All my life I've had periods of time where my body has done things which have thrown me into a spin. Some of those incidents have been triggered by earlier neurosurgeries. There were the two months spent trying to find the Addison's Disease diagnosis. There was the horrific viral illness I came down with after my Masters degree that led to a year or so of depression, panic attacks and weight gain. During each of those times I wondered whether I'd ever feel normal again. However I've been so well for the last few years that I guess I'd come to believe it couldn't happen again.

Instead I'm left with some kind of weird post-surgery thing that has left me feeling trapped in my head. It got so bad I went back to the A & E on Monday. At least this time I only spent three hours in the waiting area, and another three hours out the back. I had a CAT scan, was told it looked fine, and was sent home. The neurosurgical registrar couldn't really offer much advice, other than to suggest that my brain might still be trying to get used to normal pressure.

It's been a month since surgery and I don't in any way feel normal. I still experience a pounding sensation like blood rushing to my head when I stand up or move in a way that increases the pressure in my skull. I still often feel like I'm about to have a vertigo attack at any moment. At times I feel like I have a thousand little electric shocks going off in my skull. There's a strange kind of pressure sensation - not pain, just like my head is being squeezed. It centres mainly around the base of my skull, but can move elsewhere at times. I can't get away from it and it's extremely hard to relax. It has at times driven me to distraction and to tears. I've once or twice caught myself on the verge of a panic attack, but have so far always managed to get my breathing under control.

I've done what I can to rule out contributing factors. I had huge issues with my neck after the hospital bed rest so have been getting massages, physio and accupuncture. They've helped to some extent. On Thursday I went to see a cranial osteopath, which did help calm me, but didn't really help resolve my symptoms.

I've had big issues with sleep. I ended up getting some sleeping pills and then, when they ran out, trying Valerian. The first night without sleeping pills left me staring at the ceiling for most of the night, however sheer exhaustion led to me sleeping solidly for ten wonderful hours last night. Bliss!

I have no appetite so have been eating utter rubbish just to eat something. Eating also distracts me from the unpleasantness, so I've been eating even when not hungry. Of course that's leading to a little weight gain, which isn't helping with the general stress or with my sense of needing to live up to people's expectations. I also worry about how much harder it will be to get myself back into form once (hopefully) this is all resolved.

I have another hospital appointment on Monday and will be pushing harder for some reassurance. The problem is that there really won't be any. It seems likely that the issues I'm facing are indeed due to the change in cerebrospinal flow. However I doubt anyone will able to give me any advice as to how long I can expect to feel this way. I am again left afraid that I will never feel normal again. I realise it's a bit soon to be pushing the panic button, but it is what it is! There's another part of me which dreads having to be operated on again, with the resultant sleepless nights jacked up on Solu Cortef and the discomfort.

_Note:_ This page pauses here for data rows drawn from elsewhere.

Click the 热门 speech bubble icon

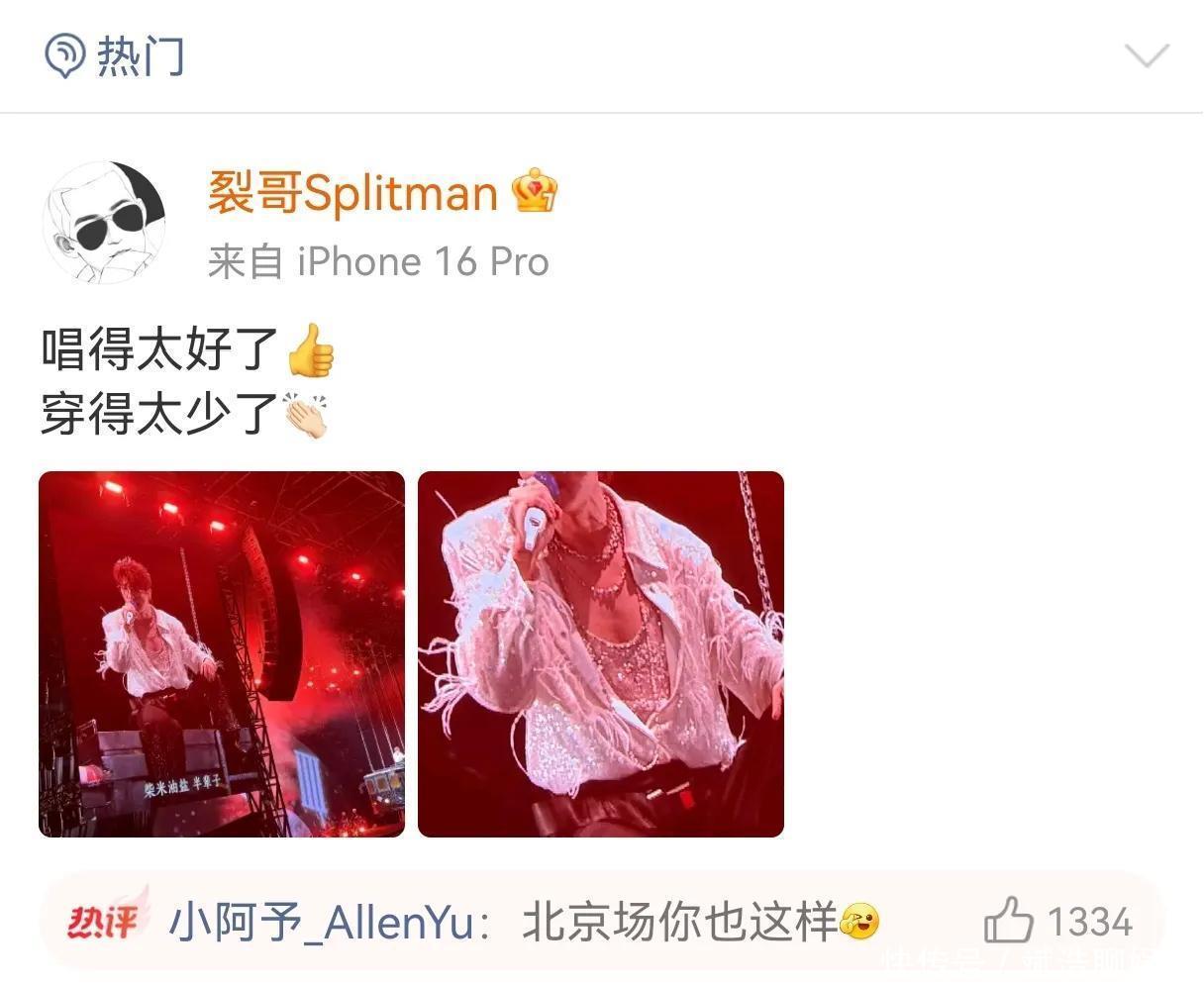[x=66, y=55]
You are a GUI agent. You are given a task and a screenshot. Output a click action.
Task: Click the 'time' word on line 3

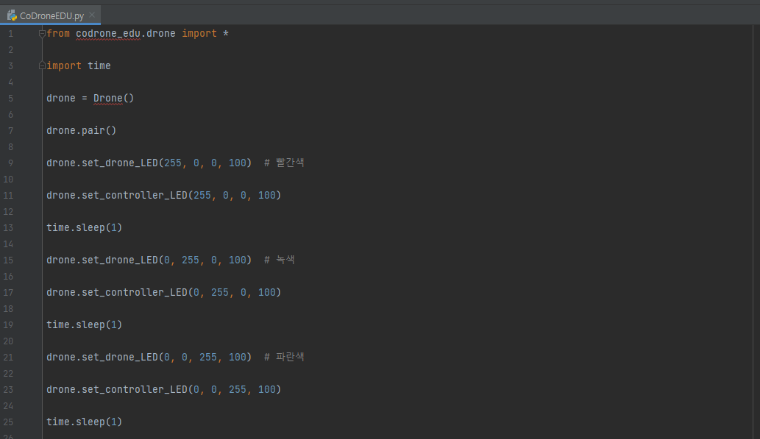99,66
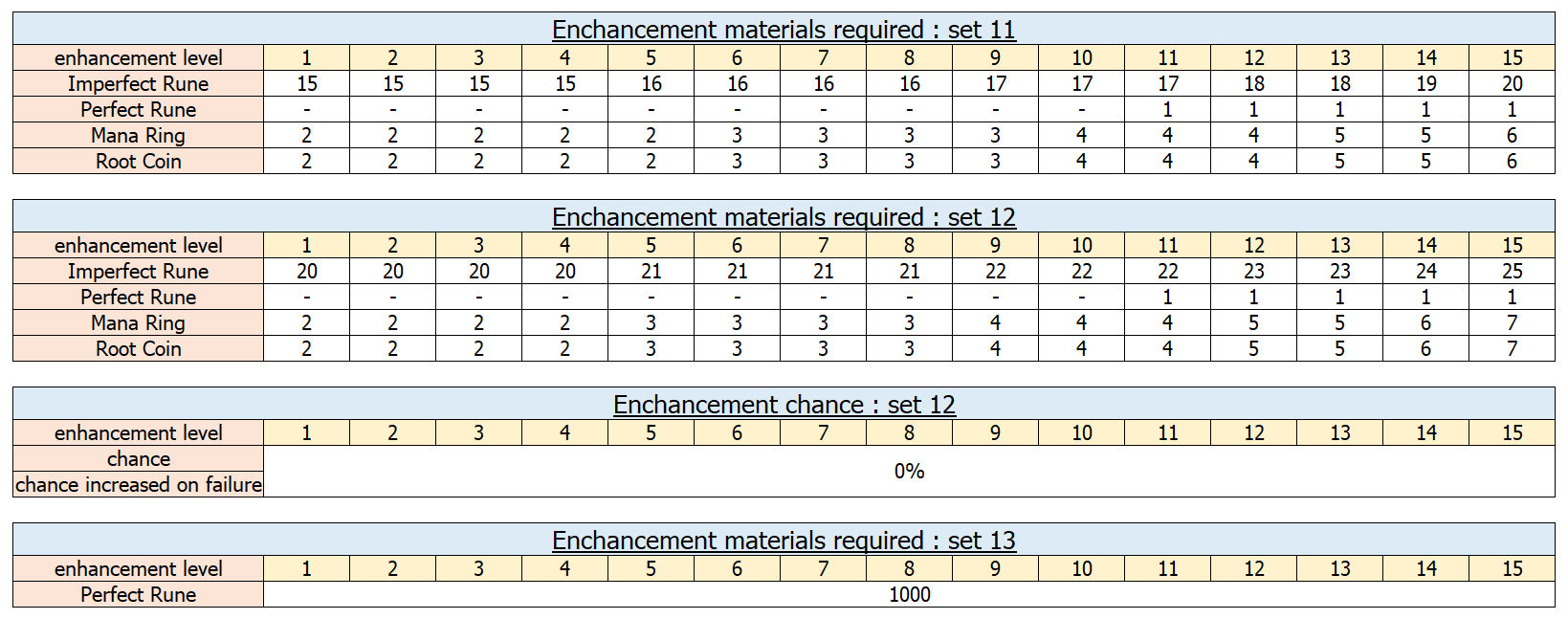The width and height of the screenshot is (1568, 619).
Task: Select Root Coin row label in set 11
Action: [138, 162]
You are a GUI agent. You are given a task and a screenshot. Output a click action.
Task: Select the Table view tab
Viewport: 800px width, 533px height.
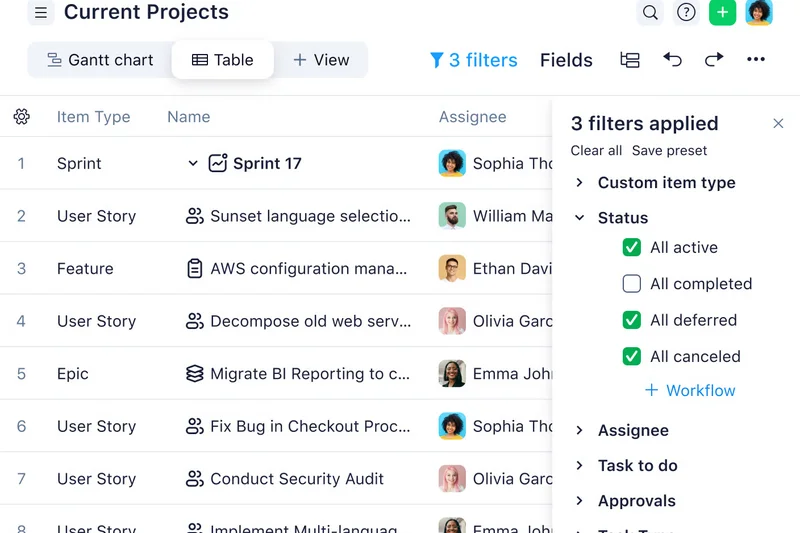point(223,60)

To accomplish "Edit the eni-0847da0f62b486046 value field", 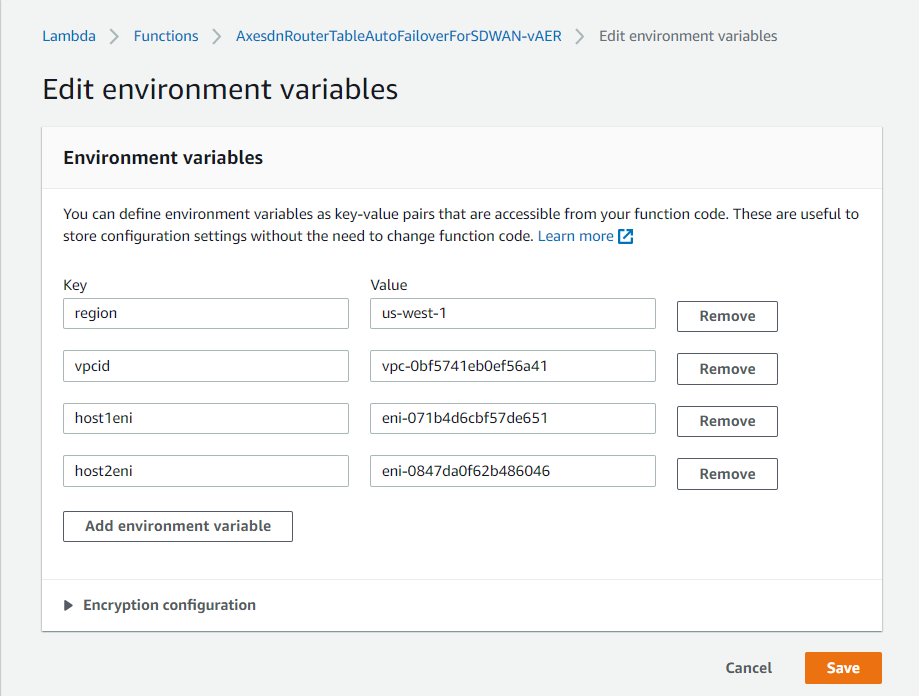I will [512, 471].
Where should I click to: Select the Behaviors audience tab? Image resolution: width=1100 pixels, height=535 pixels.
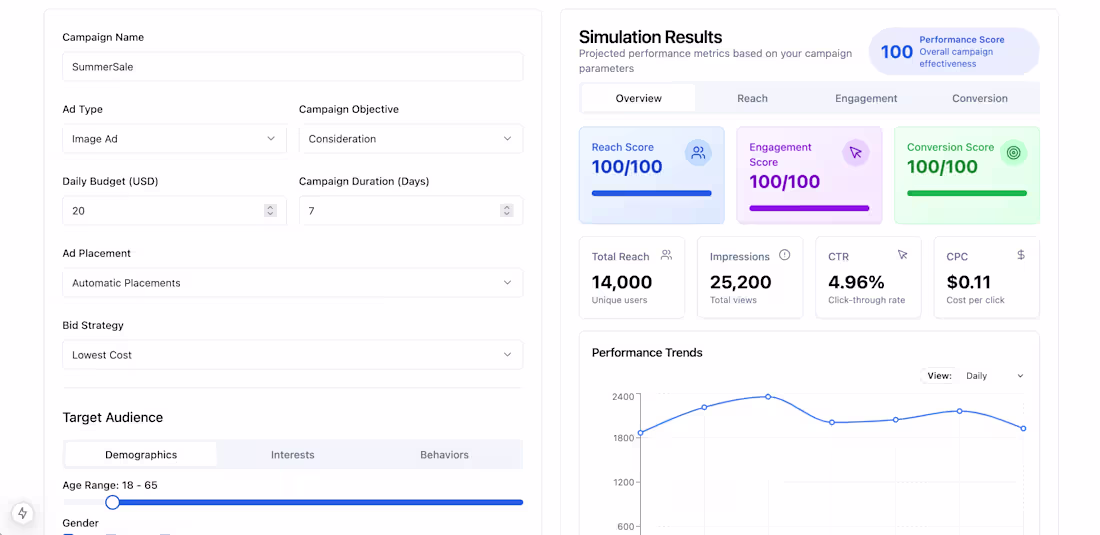(x=444, y=455)
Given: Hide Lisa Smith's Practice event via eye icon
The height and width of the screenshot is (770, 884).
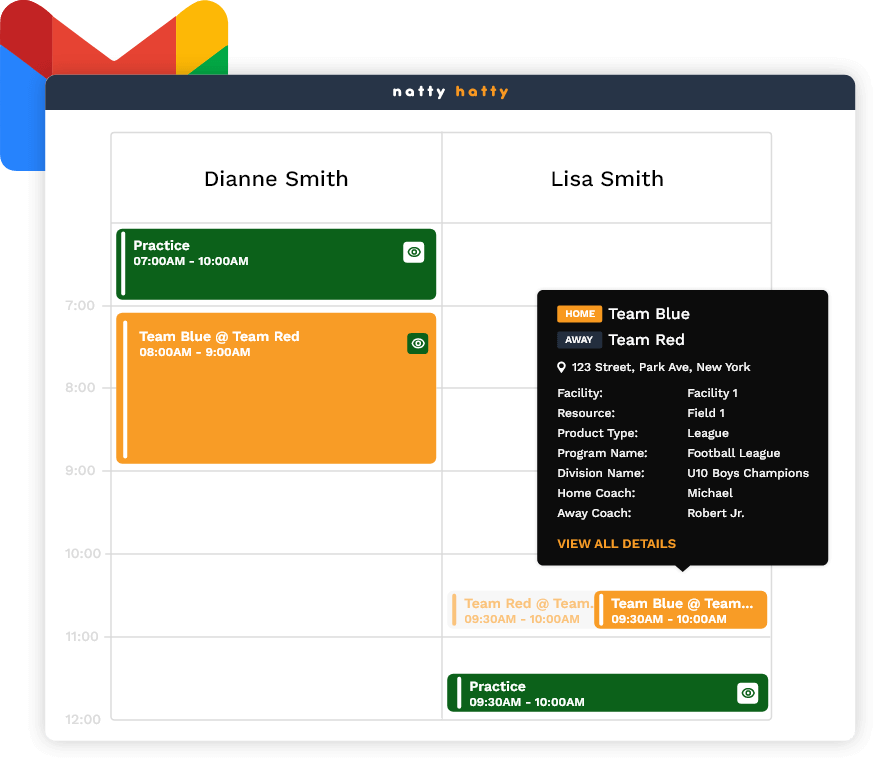Looking at the screenshot, I should tap(748, 693).
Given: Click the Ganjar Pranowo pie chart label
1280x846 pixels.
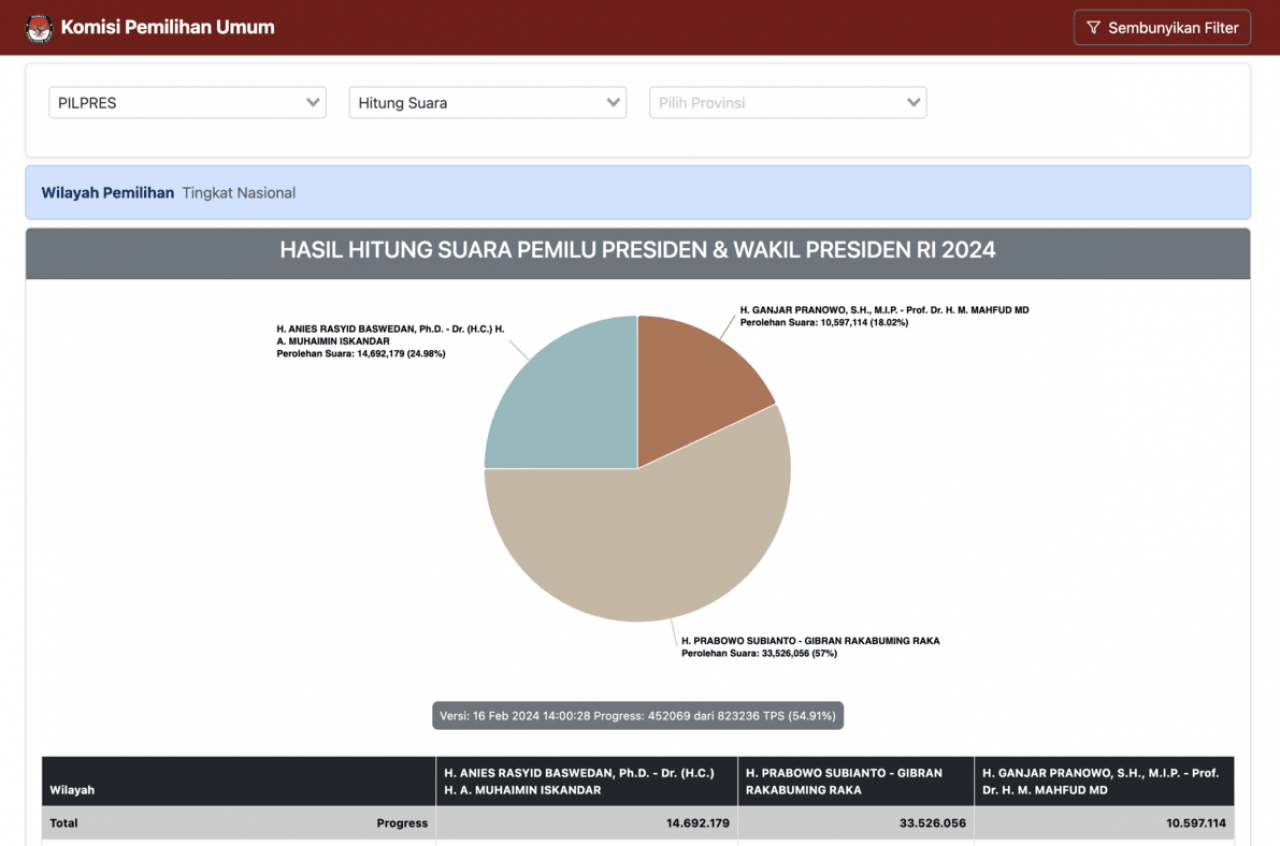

It's not all bad news. My sense of humour is still holding in there and I haven't completely lost the plot. In my more rational moments I know this can't last forever and that there will be an answer. I will never again take feeling normal for granted, and I'm sure that I will appreciate running and cycling and all that so much more when I can do it again. A big part of the challenge is simply finding ways to distract myself so as to not let it all get on top of me, and thankfully I have some well-honed coping strategies which I'm having to dust off and put in place again.

Oh, and there are the cats, and there's Hamish, and there's my great friends, who are all helping. It's been hard reading all the Thanksgiving blogs when I feel so rotten, but I am grateful to you all.